◆ **Required task**
Recast the records from their first line through the line containing "[x=76, y=399]", inclusive, as a Markdown table with two columns, No. and Entry, giving each nonblank line its own numbered row.

-- begin Exercise material --

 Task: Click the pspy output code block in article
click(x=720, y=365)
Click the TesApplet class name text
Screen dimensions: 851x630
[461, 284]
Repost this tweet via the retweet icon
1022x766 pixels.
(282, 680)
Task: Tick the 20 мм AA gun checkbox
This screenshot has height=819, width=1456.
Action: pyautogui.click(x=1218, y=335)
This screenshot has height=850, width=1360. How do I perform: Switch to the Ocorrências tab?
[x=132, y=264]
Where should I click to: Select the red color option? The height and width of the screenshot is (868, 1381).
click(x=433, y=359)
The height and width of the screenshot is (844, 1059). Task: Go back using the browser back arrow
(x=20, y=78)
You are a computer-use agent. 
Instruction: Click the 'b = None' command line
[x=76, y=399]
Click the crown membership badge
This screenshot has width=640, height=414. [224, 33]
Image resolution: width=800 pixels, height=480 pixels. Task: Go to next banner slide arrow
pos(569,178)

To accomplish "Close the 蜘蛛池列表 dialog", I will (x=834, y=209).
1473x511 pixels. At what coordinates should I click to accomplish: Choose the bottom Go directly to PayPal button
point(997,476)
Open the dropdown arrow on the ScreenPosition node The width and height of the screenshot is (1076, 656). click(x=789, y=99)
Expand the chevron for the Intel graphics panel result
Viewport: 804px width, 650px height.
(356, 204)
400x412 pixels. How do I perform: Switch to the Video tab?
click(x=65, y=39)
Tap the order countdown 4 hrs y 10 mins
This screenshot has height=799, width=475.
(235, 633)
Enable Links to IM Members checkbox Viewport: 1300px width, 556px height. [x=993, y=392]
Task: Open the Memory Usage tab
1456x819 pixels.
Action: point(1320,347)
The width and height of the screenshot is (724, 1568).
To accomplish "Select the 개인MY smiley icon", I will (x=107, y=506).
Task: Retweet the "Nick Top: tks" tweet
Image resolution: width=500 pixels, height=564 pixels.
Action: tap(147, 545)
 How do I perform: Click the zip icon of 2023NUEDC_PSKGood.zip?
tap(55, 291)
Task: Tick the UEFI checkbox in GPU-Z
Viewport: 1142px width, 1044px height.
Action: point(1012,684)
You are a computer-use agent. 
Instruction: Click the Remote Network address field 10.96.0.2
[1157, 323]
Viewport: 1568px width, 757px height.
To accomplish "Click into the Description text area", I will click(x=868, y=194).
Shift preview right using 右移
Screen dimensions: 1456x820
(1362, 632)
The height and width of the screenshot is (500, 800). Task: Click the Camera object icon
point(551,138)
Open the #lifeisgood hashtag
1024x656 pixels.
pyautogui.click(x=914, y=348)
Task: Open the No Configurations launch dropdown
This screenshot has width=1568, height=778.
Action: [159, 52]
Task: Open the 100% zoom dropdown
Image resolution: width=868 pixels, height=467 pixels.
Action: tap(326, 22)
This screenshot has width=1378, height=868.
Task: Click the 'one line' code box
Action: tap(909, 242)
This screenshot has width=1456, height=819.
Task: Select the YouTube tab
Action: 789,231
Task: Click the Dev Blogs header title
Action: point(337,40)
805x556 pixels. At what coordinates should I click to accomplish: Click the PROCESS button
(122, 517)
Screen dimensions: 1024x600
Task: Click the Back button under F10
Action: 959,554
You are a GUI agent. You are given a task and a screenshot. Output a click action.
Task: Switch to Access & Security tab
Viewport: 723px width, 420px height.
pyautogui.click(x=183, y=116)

-- end Exercise material --

◆ **Solution to this problem**
| No. | Entry |
|---|---|
| 1 |  Task: Click the pspy output code block in article |
| 2 | click(x=720, y=365) |
| 3 | Click the TesApplet class name text |
| 4 | Screen dimensions: 851x630 |
| 5 | [461, 284] |
| 6 | Repost this tweet via the retweet icon |
| 7 | 1022x766 pixels. |
| 8 | (282, 680) |
| 9 | Task: Tick the 20 мм AA gun checkbox |
| 10 | This screenshot has height=819, width=1456. |
| 11 | Action: pyautogui.click(x=1218, y=335) |
| 12 | This screenshot has height=850, width=1360. How do I perform: Switch to the Ocorrências tab? |
| 13 | [x=132, y=264] |
| 14 | Where should I click to: Select the red color option? The height and width of the screenshot is (868, 1381). |
| 15 | click(x=433, y=359) |
| 16 | The height and width of the screenshot is (844, 1059). Task: Go back using the browser back arrow |
| 17 | (x=20, y=78) |
| 18 | You are a computer-use agent.  |
| 19 | Instruction: Click the 'b = None' command line |
| 20 | [x=76, y=399] |